Entt: range based `registry::insert_missing` and `registry::remove_if_exists`

Created on 11 May 2020 · 32Comments · Source: skypjack/entt

I think I found a legitimate use-case for the two above methods.

When you have relationship components which contain std::vector<entity> it's often not practical to generate a view which in the first case excludes the existing component, and in the second returns only the existing ones and matches all entities of the vector. Currently you have to iterate and add/remove the components individually.

enhancement

Source

sunbubble

Most helpful comment

Well, the documentation came with the very first version of EnTT and i wasn't sure that this behavior wouldn't change at the time.
Nowadays I suspect this won't change any time soon though! :smile:
So, yes, we can make it clear in the documentation, of course.
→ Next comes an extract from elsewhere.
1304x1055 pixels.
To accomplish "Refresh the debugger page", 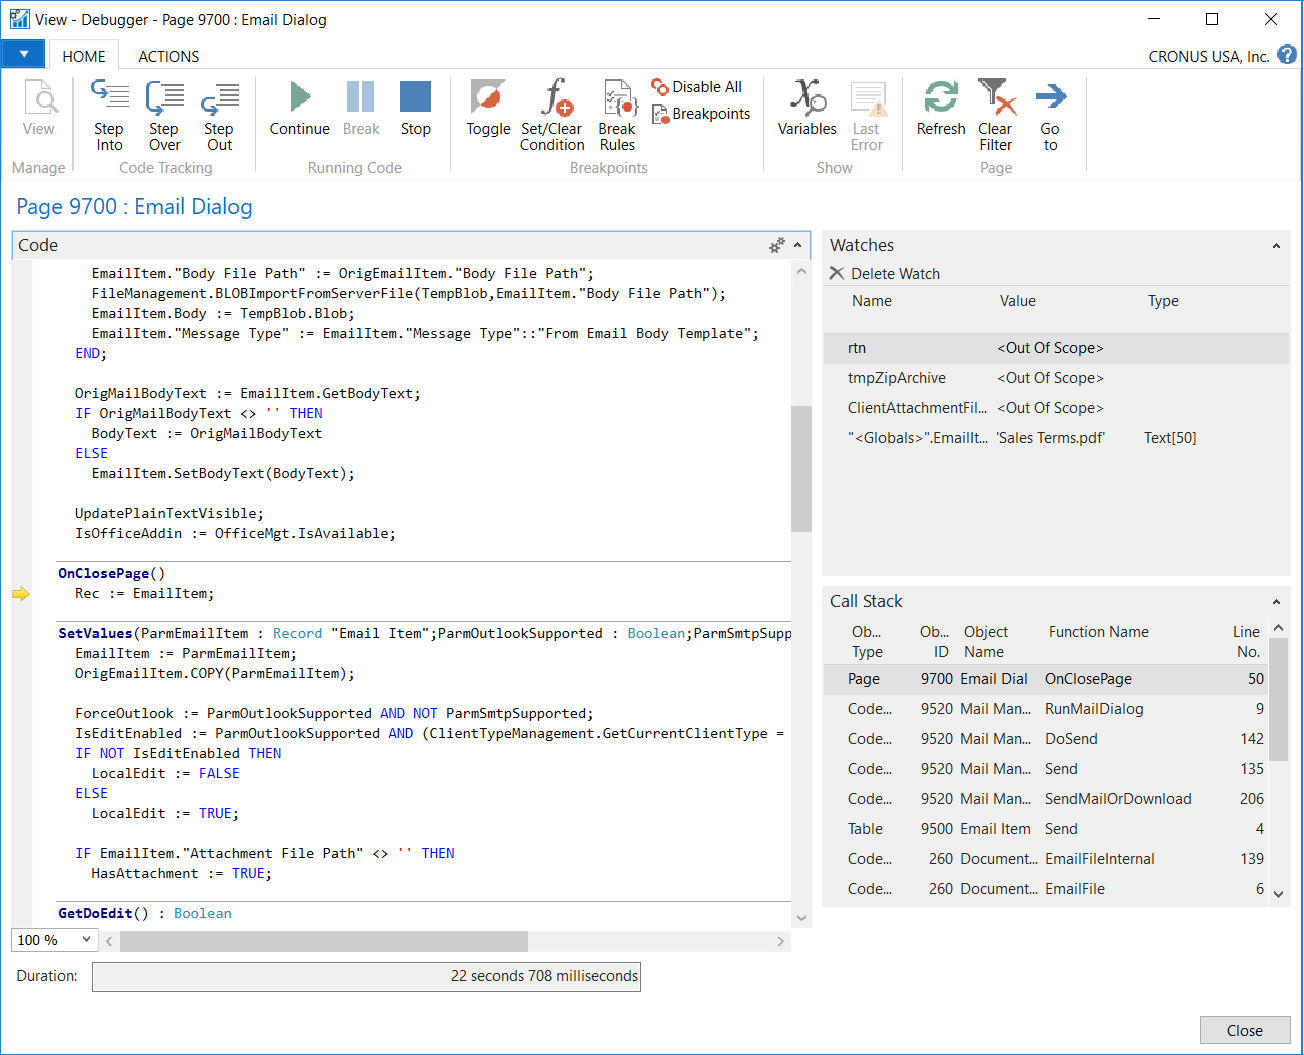I will (940, 98).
Probably we should open a different issue for that btw.

skypjack on 15 May 2020

👍2

All 32 comments

Is insert_missing the equivalent of emplace_or_replace?

skypjack on 13 May 2020

Is insert_missing the equivalent of emplace_or_replace?

~Yes~

edit

Actually, yes and no. There are two use cases: range based emplace_or_replace where you'd change all components. And insert_missing where you'd only emplace the component if none is present (similar to a range-based get_or_emplace).

Sorry for the confusion.

sunbubble on 13 May 2020

This kind of methods are proliferating all over.
I'm wondering if there is a way to define a sort of _for-each_ method that accepts a predicate, so as to make all this as generic as possible...

skypjack on 13 May 2020

@sunbubble Do I get right what you want? You want to make a call like entt::insert_missing< Comp1, Comp2 > (container.begin (), container.end ()) and have components assigned only to those entities from the container that don't already have them?
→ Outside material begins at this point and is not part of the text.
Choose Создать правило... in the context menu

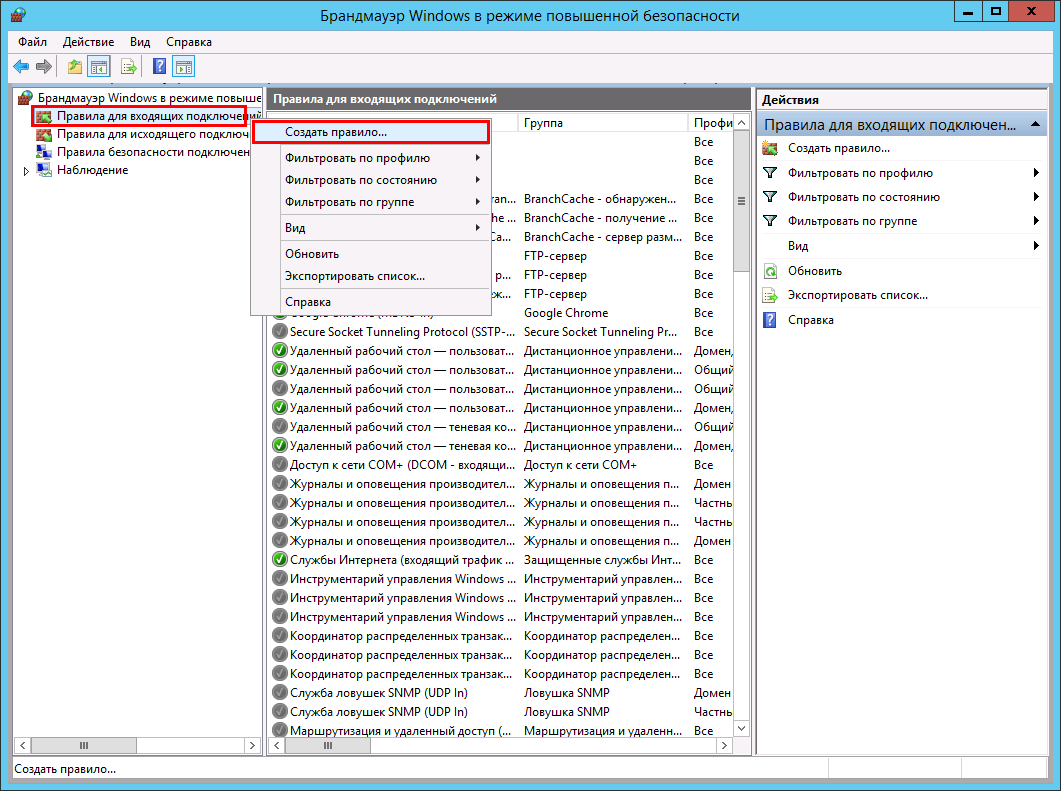tap(336, 131)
Innokentiy-Alaytsev on 13 May 2020

👍1

A very raw and broken proposal:

reg::do_stuff< Position, Crap, Cat, Kitten, Pizza, Vodka > (begin, end, entt::overload{
[&reg](entt::entity ent, auto component) {
    using ComponentType = std::remove_pointer_t<decltype (component)>;

    if (!component) {
        reg.assign< ComponentType > (ent);
    }
    else {
        reg.remove< ComponentType > (ent);
    }
},
[&reg](entt::entity ent, Position* component) {
    if (component && reg.has< Velosity > (ent)) {
        reg.patch Position > (ent, *component + reg.get< Velosity > (ent));
    }
}
});

entt::overloaded here is the thing you already have somewhere in EnTT.

I'm not sure about the best signatures here. Just typed the shortest thing.
You could provide a view as an argument to the callback to enable faster lookup of the components of the same type, or the registry itself.
The pointer is there to make it possible to distinguish between an existing component and a non-existing one. I expect this to be internally called on a per-pool basis for each of the listed components.

I think some things like exclusion lists and all that can be added atop of that.

I don't think it's a good idea to separate predicates and actions. At least it should not be the only available option, because having a single function is simpler than having two in most cases.

Innokentiy-Alaytsev on 14 May 2020

@sunbubble Do I get right what you want? You want to make a call like entt::insert_missing< Comp1, Comp2 > (container.begin (), container.end ()) and have components assigned only to those entities from the container that don't already have them?

Exactly right 👍

Imagine you want to insert a countdown timer to a bunch of entities that are in a STL container, but you don't want to alter their timer component if they already have one.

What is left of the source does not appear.